── EXTRACTED TEXT ──

The (Proto) Planet: 

WISPIT 2b 

The Discovery: 

Researchers have discovered a young protoplanet called WISPIT 2b embedded in a ring-shaped gap in a disk encircling a young star. While theorists have thought that planets likely exist in these gaps (and possibly even create them), this is the first time that it has actually been observed.

Key Takeaway: 

Researchers have directly detected – essentially photographed – a new planet called WISPIT 2b, labeled a protoplanet because it is an astronomical object that is accumulating material and growing into a fully-realized planet. However, even in its “proto” state, WISPIT 2b is a gas giant about 5 times as massive as Jupiter. This massive protoplanet is just about 5 million years old, or almost 1,000 times younger than the Earth, and about 437 light-years from Earth. 

Being a giant and still-growing baby planet, WISPIT 2b is interesting to study on its own, but its location in this protoplanetary disk gap is even more fascinating. Protoplanetary disks are made of gas and dust that surround young stars and function as the birthplace for new planets. 

Within these disks, gaps or clearings in the dust and gas can form, appearing as empty rings. Scientists have long suggested that these growing planets are likely responsible for clearing the material in these gaps, pushing and scattering dusty disk material outwards and greeting the ring gaps in the first place. Our own solar system was once just a protoplanetary disk, and it’s possible that Jupiter and Saturn may have cleared ring gaps like this in that disk  many, many years ago. 

But despite continued observation of stars with these kinds of disks, there was never any direct evidence of a growing planet found in one of these ring gaps. That is, until now. As reported in this paper, WISPIT 2b was directly observed in one of the ring gaps around its star, WISPIT 2. 

Another interesting aspect of this discovery is that WISPIT 2b appears to have formed where it was found, it didn’t form elsewhere and move into the gap somehow. 

Details: 

The star WISPIT 2 was first observed using VLT-SPHERE (Very Large Telescope – Spectro-Polarimetric High-contrast Exoplanet REsearch), a ground-based telescope in northern Chile operated by the European Southern Observatory. In these observations, the rings and gap around this star were first seen. 

Following these observations of the system, researchers looked at WISPIT 2, and spotted the planet WISPIT 2b for the first time, using the University of Arizona’s MagAO-X extreme adaptive optics system, a high-contrast exoplanet imager at the Magellan 2 (Clay) Telescope at Las Campanas Observatory in Chile. 

This technology adds another unique layer to this discovery. The MagAO-X instrument captures direct images, so it didn’t just detect WISPIT 2b, it essentially captured a photograph of the protoplanet.

───
── DATA ENTRIES ──

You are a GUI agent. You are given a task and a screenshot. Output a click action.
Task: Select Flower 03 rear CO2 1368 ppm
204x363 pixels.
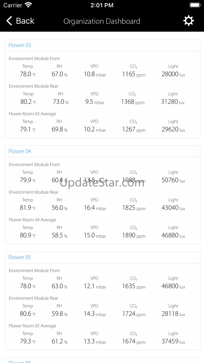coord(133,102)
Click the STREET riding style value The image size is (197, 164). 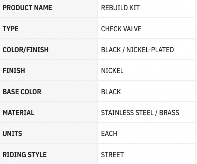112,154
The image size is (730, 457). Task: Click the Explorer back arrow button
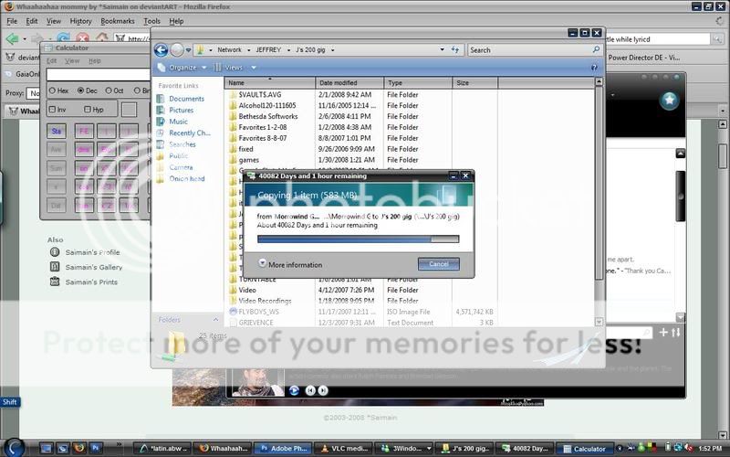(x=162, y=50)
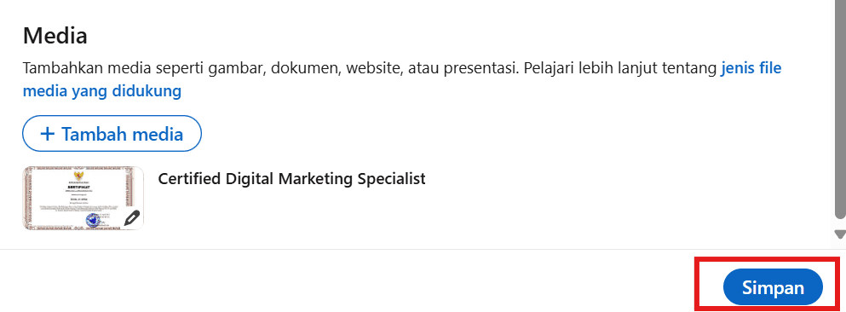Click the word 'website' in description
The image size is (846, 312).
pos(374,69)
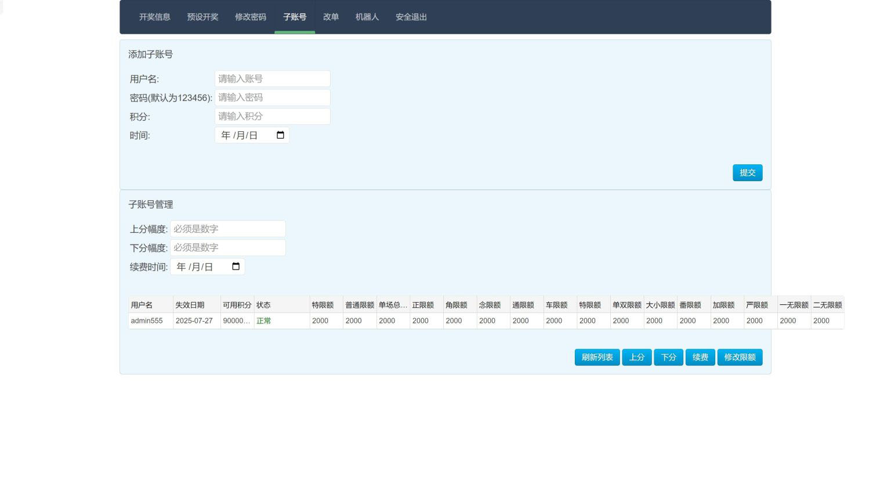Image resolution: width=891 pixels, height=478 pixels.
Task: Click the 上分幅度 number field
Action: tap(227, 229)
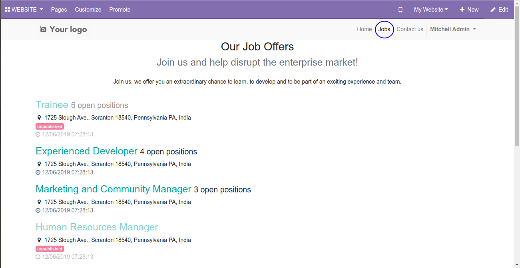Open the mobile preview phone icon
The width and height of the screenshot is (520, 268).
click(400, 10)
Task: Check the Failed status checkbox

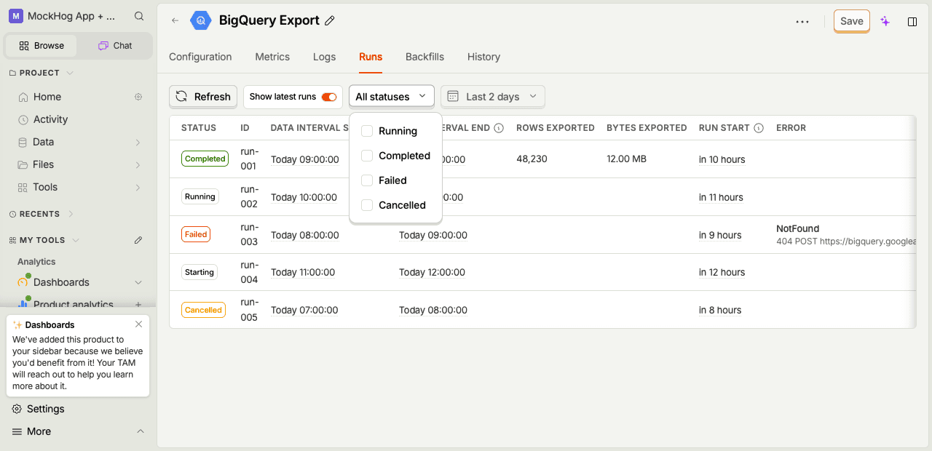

───

PROBLEM TO WORK ON: From the protoplanet article above, set down the passage between "Another interesting aspect" and "were first seen.", inclusive, word for word.

EXERCISE RESULT:
Another interesting aspect of this discovery is that WISPIT 2b appears to have formed where it was found, it didn’t form elsewhere and move into the gap somehow. 

Details: 

The star WISPIT 2 was first observed using VLT-SPHERE (Very Large Telescope – Spectro-Polarimetric High-contrast Exoplanet REsearch), a ground-based telescope in northern Chile operated by the European Southern Observatory. In these observations, the rings and gap around this star were first seen.